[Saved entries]
=== Section Start ===

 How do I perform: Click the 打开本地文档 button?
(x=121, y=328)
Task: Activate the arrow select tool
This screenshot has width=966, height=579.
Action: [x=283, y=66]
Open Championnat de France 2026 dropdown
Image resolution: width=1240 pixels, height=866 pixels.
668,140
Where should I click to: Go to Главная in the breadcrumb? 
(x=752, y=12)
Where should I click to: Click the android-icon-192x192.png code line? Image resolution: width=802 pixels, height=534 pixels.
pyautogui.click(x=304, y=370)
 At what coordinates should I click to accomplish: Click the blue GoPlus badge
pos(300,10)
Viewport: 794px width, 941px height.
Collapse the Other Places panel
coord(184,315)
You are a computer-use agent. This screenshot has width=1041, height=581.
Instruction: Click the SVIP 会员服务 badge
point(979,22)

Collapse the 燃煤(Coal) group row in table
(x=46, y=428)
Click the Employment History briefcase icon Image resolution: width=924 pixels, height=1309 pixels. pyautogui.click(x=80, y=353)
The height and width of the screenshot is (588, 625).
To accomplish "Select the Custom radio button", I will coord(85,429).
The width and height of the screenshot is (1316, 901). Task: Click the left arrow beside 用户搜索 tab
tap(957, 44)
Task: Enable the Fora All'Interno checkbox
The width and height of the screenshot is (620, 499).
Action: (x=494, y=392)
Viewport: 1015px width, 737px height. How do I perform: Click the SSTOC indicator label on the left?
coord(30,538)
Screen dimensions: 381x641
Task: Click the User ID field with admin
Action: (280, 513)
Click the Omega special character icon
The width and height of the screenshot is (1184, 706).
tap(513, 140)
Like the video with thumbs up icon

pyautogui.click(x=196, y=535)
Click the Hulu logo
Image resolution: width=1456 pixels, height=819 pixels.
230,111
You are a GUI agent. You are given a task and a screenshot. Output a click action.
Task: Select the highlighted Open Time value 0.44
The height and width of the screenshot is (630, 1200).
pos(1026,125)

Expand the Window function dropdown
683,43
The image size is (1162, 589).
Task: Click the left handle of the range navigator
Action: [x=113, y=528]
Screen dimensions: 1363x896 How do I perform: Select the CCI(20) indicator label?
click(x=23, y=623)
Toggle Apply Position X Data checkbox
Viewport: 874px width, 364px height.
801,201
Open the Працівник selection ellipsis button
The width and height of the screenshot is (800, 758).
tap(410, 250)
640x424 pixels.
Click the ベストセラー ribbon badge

=== Section End ===

* _Problem_
What is needed is a word-for-word copy of all the records above.

* _Completed exercise_
 How do I perform: Click the 打开本地文档 button?
(x=121, y=328)
Task: Activate the arrow select tool
This screenshot has width=966, height=579.
Action: [x=283, y=66]
Open Championnat de France 2026 dropdown
Image resolution: width=1240 pixels, height=866 pixels.
668,140
Where should I click to: Go to Главная in the breadcrumb? 
(x=752, y=12)
Where should I click to: Click the android-icon-192x192.png code line? Image resolution: width=802 pixels, height=534 pixels.
pyautogui.click(x=304, y=370)
 At what coordinates should I click to accomplish: Click the blue GoPlus badge
pos(300,10)
Viewport: 794px width, 941px height.
Collapse the Other Places panel
coord(184,315)
You are a computer-use agent. This screenshot has width=1041, height=581.
Instruction: Click the SVIP 会员服务 badge
point(979,22)

Collapse the 燃煤(Coal) group row in table
(x=46, y=428)
Click the Employment History briefcase icon Image resolution: width=924 pixels, height=1309 pixels. pyautogui.click(x=80, y=353)
The height and width of the screenshot is (588, 625).
To accomplish "Select the Custom radio button", I will coord(85,429).
The width and height of the screenshot is (1316, 901). Task: Click the left arrow beside 用户搜索 tab
tap(957, 44)
Task: Enable the Fora All'Interno checkbox
The width and height of the screenshot is (620, 499).
Action: (x=494, y=392)
Viewport: 1015px width, 737px height. How do I perform: Click the SSTOC indicator label on the left?
coord(30,538)
Screen dimensions: 381x641
Task: Click the User ID field with admin
Action: (280, 513)
Click the Omega special character icon
The width and height of the screenshot is (1184, 706).
tap(513, 140)
Like the video with thumbs up icon

pyautogui.click(x=196, y=535)
Click the Hulu logo
Image resolution: width=1456 pixels, height=819 pixels.
230,111
You are a GUI agent. You are given a task and a screenshot. Output a click action.
Task: Select the highlighted Open Time value 0.44
The height and width of the screenshot is (630, 1200).
pos(1026,125)

Expand the Window function dropdown
683,43
The image size is (1162, 589).
Task: Click the left handle of the range navigator
Action: [x=113, y=528]
Screen dimensions: 1363x896 How do I perform: Select the CCI(20) indicator label?
click(x=23, y=623)
Toggle Apply Position X Data checkbox
Viewport: 874px width, 364px height.
801,201
Open the Працівник selection ellipsis button
The width and height of the screenshot is (800, 758).
tap(410, 250)
640x424 pixels.
Click the ベストセラー ribbon badge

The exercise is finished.